Iva is next. I don’t dare look in her eyes as I set her in front of Lady Fliad, shove the stallion’s reins into her hands, and turn to Gragor.
“Ride hard and fast and deliver them to the king. We will cover you.”
He doesn’t need more orders. Neither do the women. And I’ve never wasted speech, so when I turn to them, I don’t plan to say anything, but her eyes are like the moon to my tides, and they drag from me a single pained word.
“Go,” I say, and the word rips my throat on the way out just like the goodbye in her eyes rips my heart from my chest. I may not live the hour out, but even if I do, it’s unlikely I’ll see her again.

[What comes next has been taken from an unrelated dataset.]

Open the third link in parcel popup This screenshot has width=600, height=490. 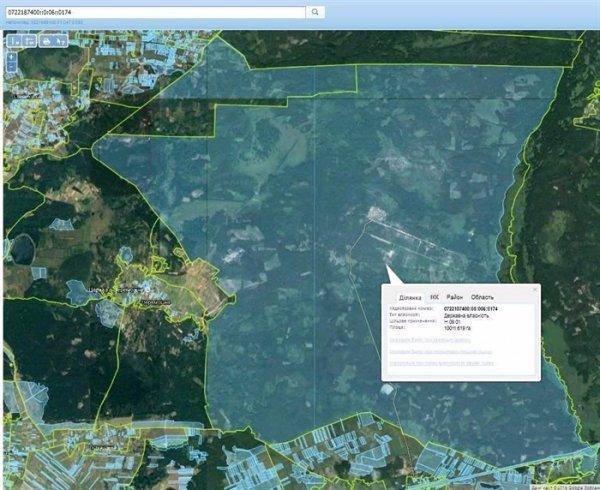tap(438, 364)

I smack my stallion’s flank and he leaps.
“Rally to me!” I call, drawing the others inward. “To me!”
There’s no time for lingering gazes with Iva. I’m stealing short spears from the dead fae at my feet. She has a half dozen. We don’t usually carry them but that doesn’t mean I can’t use them.
I already have one balanced on my palm in an overhead carry when a shadow bursts from the trees, lunging for Gragor. I toss the spear with all my might and a huff of breath. I see it strike true but I’m already pivoting for another, hefting it shoulder high and flinging it when the second shadow leaps for the ladies. He goes down silently. That’s two.
There’s a roar behind me and I drop the rest, lifting my sword just in time to block the blow crashing down on me and that is the last I see of anything but battle for quite some time.
21
IVA FITZROY
Ididn’t even get to say goodbye, I think stupidly as Fliad clings to me so tightly that I don’t think I can breathe. We rode hard until the stallion began to stumble and then Gragor finally slowed us, letting us come down to a quick walk until we reached the road ahead.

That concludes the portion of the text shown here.